既存のアプリではお手本、書き順指導、とめはねはらい指導など作りこまれたものもある。ただ比較的子供向けのものが多く、自分が求める操作のシンプルさや継続して練習できるという要素に訴求しているものは無かった。

一覧してみて、字を綺麗に書くという欲求は少数派ではないということが分かった。また、どの手法においてもその上達には近道がなく反復練習が必要となる。操作のシンプルさ、継続できる機能を意識してプロダクトを設計していきたい。

提案手法

ここまでの整理から具体的な解決方法を考える。

最低限必要な機能

  • A. お手本を見て、なぞるという基本的な練習が行える
  • B. 繰り返し練習ができる

ただし、A、B両方とも自分ですすんでできたら苦労しないので、A、Bをより簡単にそしてモチベーションを保ちながら続けられる仕組みを具体的に考える。

  • A. お手本を見て、なぞるという基本的な練習が行え、上達を自分一人で実感して続けられるようにする
  • B. 過去との差分を確認し、繰り返し練習ができる仕組み

具体的な機能に落とし込むと以下のようになる

  • お手本・なぞり書きの基礎練習機能
  • 字の評価(スコア)機能
  • 過去の字・文章の記録とフィードバック

繰り返し練習や上達を目的とする場合、成果の共有によっても達成感が得られる。そのためコミュニティを実装するということも考えたが、今回のスコープでは一人での練習や上達という機能に重きを置くため実装をしないものとした。ただし、今後ユーザーが増えたら検討したい。

構想段階で考えていたラフ等

こだわり

ここまではユーザーの気持ちや課題ドリブンで考えた部分だが、作り手である私の意思による仕様を追加する。

それは、やりたいことに集中できるインターフェースを提供するという想いである。
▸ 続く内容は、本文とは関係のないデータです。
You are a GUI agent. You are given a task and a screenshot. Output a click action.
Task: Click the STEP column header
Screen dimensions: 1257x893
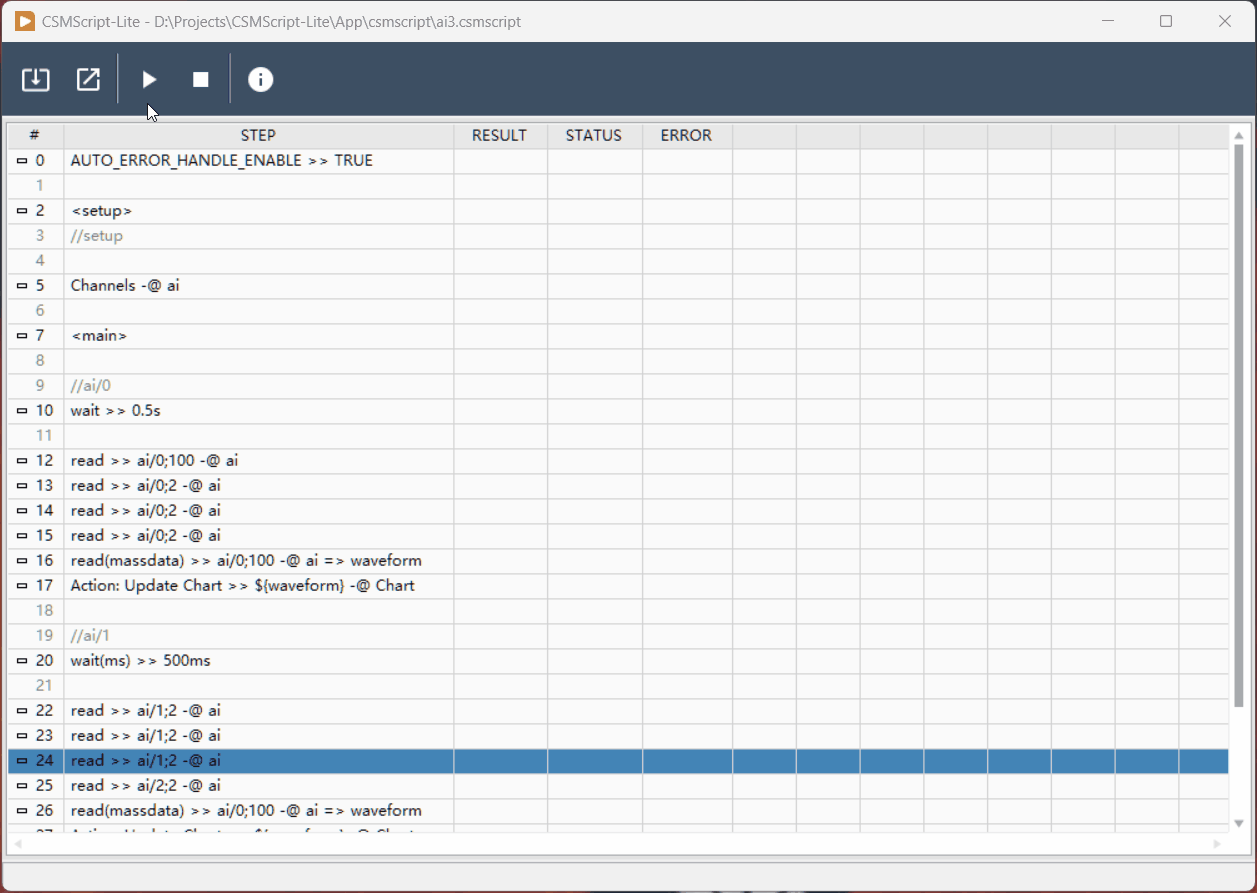click(x=258, y=135)
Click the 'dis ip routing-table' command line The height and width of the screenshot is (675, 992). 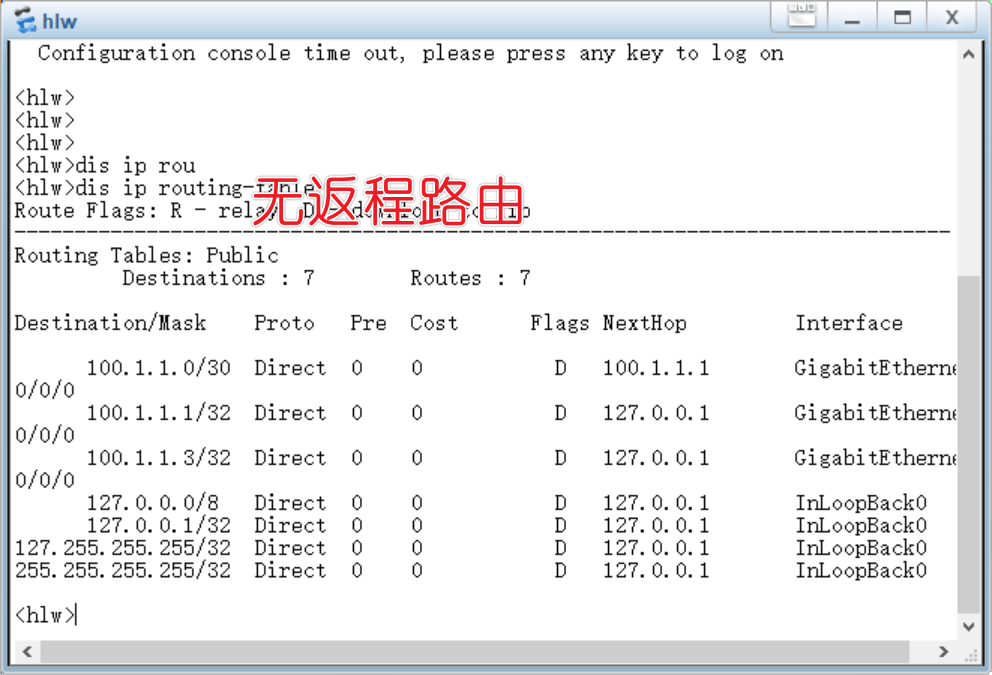[165, 188]

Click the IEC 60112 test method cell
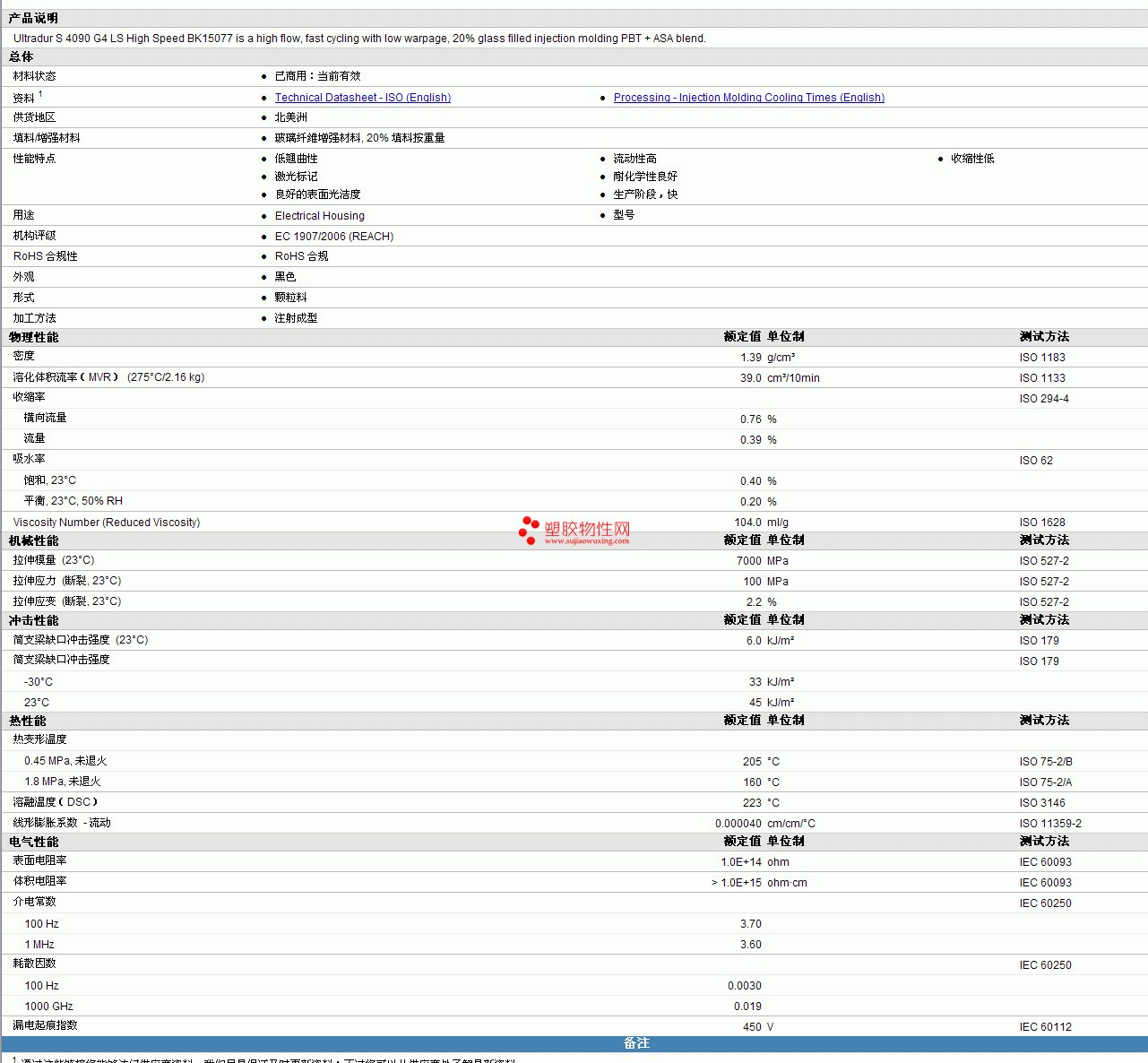tap(1045, 1027)
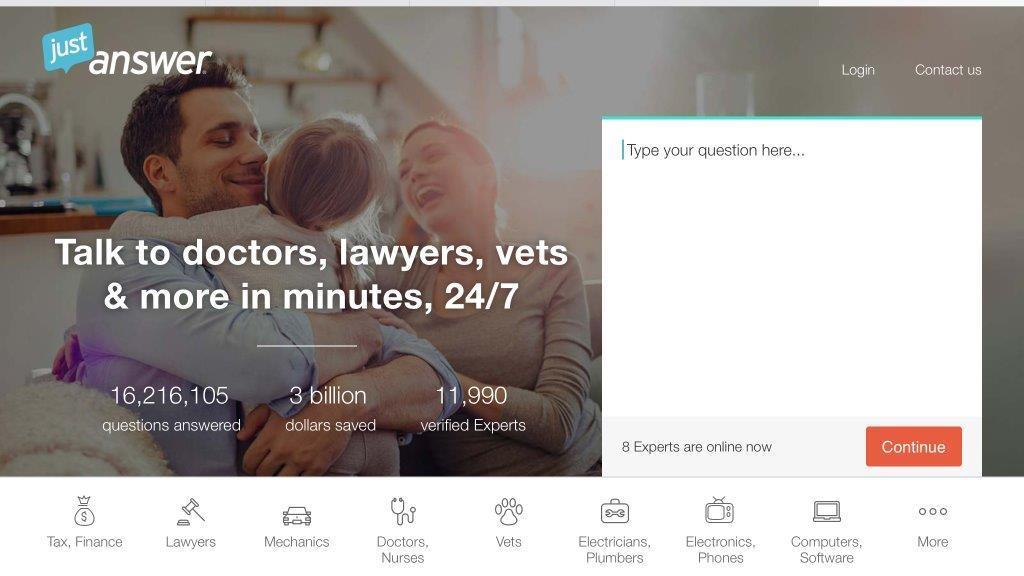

今回の開発デバイスとなるiPadとApple Pencilを使うなかで評価の高いアプリとしてはProcreate、Note5などがある。これらは操作や表示が洗練されていて紙とペン以上の体験が得られる。

そうした既存のアプリを超えるような、書道に特化したアプリを作りたいと考えた。やりたいことに集中ができ、無駄がないというのは私の解釈では禅の考え方に近い。その環境で書く技術を向上させるためのプロダクトという意味で、禅筆(ZenPen)というアプリ名に決めた。Penと読ませるのはグローバル韻対応である。

インターフェースの設計において難しかったのが、日本の伝統的なものである書道を最先端のデバイスとそのOSに沿ったデザインに落とし込むプロセスである。現時点でもまだ満足していないが、シンプルでありながら使いたくなる(馴染みやすい、親しみやすい、使っていることそのものが楽しい)デザインを作るのは非常に難しい。

 

構想段階で考えていた半紙と筆の現代解釈



また、ボタンや色などのUI要素については以下のようにテンプレートを定め和の統一感が出るように設計した。タイトルやメニュー画面など、まだまだ改善の余地があるが今後手を入れていきたい。

 

実装の概要

機能一覧

自分だったらどのように使いたいかを想像しながら、ワイヤーフレームを作成し機能を洗い出した。Figmaでの設計はそこそこに、下記のような機能と画面遷移をイメージしながらSwiftUI上に実装する。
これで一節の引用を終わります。